Rafute d'Okinawa : guide du porc mijoté
Explorez le rafute, porc d'Okinawa mijoté à l'awamori et au sucre noir, avec différences avec le soki, accords riz-soba et idées de souvenirs.

L'essentiel

Rafutē d'Okinawa en bref

Le rafutē est un porc braisé d'Okinawa, préparé avec de la poitrine de porc mijotée dans l'awamori, la sauce soja et le sucre roux ; sa texture fondante se déguste en plat complet (teishoku) ou en garniture du sōki soba (Okinawa soba).

Origines et histoire

Né à l'époque du royaume de Ryūkyū (XVe-XIXe siècles) sous l'influence de la cuisine chinoise, il aurait évolué à partir du dōngpōròu chinois pour devenir un plat propre à Okinawa grâce à l'awamori et au sucre roux.

Le secret de sa saveur

Après plusieurs heures de cuisson lente, le gras devient gélatineux et la viande maigre se défait en bouchées tendres ; l'awamori et le sucre roux lui confèrent une saveur sucrée-salée riche et profonde.

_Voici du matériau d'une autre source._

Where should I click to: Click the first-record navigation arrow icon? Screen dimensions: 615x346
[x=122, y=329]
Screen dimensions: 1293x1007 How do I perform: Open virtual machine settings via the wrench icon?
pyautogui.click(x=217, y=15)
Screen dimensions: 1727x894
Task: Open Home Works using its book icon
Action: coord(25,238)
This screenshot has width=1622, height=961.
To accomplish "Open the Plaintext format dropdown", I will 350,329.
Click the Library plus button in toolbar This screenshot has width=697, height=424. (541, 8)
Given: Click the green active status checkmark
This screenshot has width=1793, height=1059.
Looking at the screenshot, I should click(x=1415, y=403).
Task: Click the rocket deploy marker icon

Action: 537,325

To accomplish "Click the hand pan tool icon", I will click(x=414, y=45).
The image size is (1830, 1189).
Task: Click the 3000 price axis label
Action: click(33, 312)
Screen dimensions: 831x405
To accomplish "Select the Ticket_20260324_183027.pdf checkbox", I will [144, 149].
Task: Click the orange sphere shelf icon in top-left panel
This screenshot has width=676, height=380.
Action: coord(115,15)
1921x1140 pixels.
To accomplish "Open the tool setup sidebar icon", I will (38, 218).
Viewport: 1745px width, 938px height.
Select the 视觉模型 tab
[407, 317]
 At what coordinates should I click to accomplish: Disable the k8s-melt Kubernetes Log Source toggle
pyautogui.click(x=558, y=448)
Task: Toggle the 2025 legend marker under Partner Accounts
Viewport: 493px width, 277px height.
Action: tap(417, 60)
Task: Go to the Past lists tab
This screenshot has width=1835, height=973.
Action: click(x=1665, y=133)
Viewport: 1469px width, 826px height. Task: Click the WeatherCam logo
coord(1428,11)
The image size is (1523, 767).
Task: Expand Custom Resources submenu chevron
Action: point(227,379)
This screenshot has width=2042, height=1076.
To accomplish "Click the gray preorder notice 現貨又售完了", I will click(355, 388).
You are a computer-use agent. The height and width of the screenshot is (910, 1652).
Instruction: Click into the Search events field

Points clés de la préparation

Précuire la poitrine de porc de 30 minutes à 1 heure pour la dégraisser, puis la mijoter à feu doux pendant 2 heures avec awamori, sucre roux, sauce soja, mirin, dashi de bonite et gingembre ; le laisser reposer une nuit permet aux saveurs d'imprégner la viande.

Adresses recommandées (centre de Naha)

(Exemples) Shuri Soba (en garniture de soba) / Hanagasa Shokudō (en menu rafutē) / Paikaji (en izakaya, à accompagner d'awamori).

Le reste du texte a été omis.